Researchers at the Energy Dynamics Laboratory at Utah State University are working on just such a solution, called electrified roads.

Electric vehicles, or EVs, could pick up small amounts of electricity as they drive over charging pads buried under the asphalt and connected to the electrical grid. Researchers say that a continuously available power supply would allow EVs to cut battery size as much as 80 percent, drastically reducing vehicle cost.

“Basically you get power directly from the grid to the motors as the car moves,” said Hunter Wu, a Utah State researcher who was recruited from The University of Auckland in New Zealand, where the technology was pioneered, to further develop the concept. “You can travel from the West Coast to the East Coast continuously without charging.”

Nicola Tesla first discovered the principles of wireless charging, or inductive power transfer, in the late 19th Century. It works by creating an electromagnetic charging field that transfers energy to a receiving pad set to the same frequency.

Manufacturers are already marketing wireless charging pads for electric vehicles – retrofitted to accept the charges – that can deliver a 5-kilowatt charge with 90 percent efficiency from a distance of about 10 inches.
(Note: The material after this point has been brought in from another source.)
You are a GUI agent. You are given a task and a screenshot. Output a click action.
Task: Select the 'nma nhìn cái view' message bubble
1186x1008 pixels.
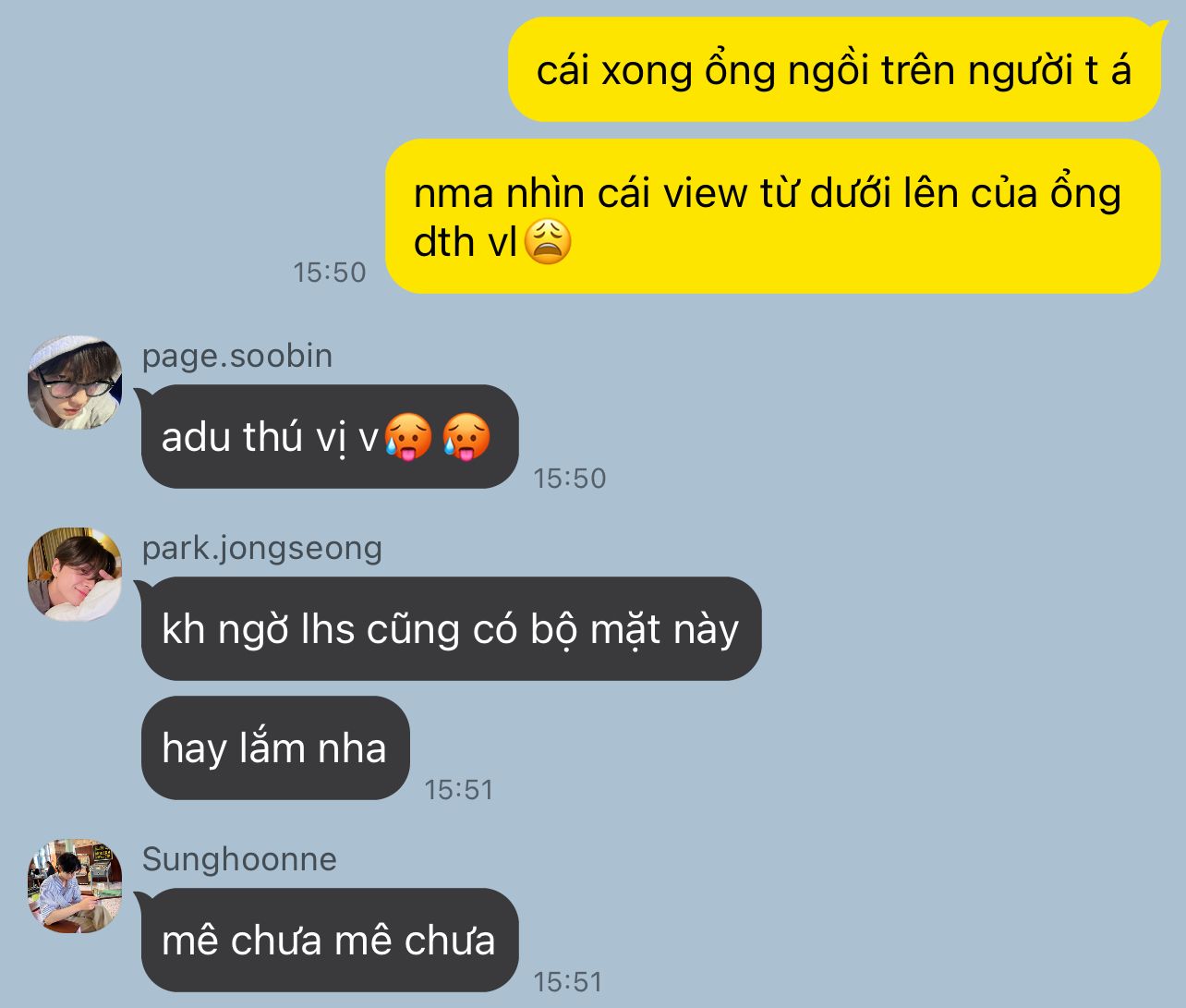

There is also a trial application of electric roads – albeit at slow speeds and using very long charging pads – for buses at the Korea Advanced Institute of Science and Technology, south of Seoul.

But Wu is thinking of something much more radical: charging at interstate speeds. This will require several technical breakthroughs, he said.

“At 75 mph, you’re only going to stay on a pad for about 30 milliseconds,” he said. “We need to turn the pad embedded in the road on and off really quickly.”

The pads would need to be able to signal to each other that a car is coming and the car would also need to communicate its need for a charge, he said.

Wu said the pad must also deliver power even when the car isn’t directly over top of it – a capability called horizontal misalignment that the current generation of stationary inductive power transfer chargers don’t have.

John Boys, a University of Auckland professor who is credited with refining the technology, said it would be possible to transfer up to 30 kW of power at an average efficiency of 80 percent on the highway. Assuming that chargers would be available at home and work, Boys said, a car would only need “a battery big enough to make it to the nearest interstate or major road.”

Wu said the cost of electrified roads, pegged at $1.5 million to 2.5 million per lane mile, could be made up through charging a toll along the roadway.

Not only would the cost of EVs, but range anxiety would be totally eliminated, he said.

“This technology,” Wu said, “would propel EVs forward.”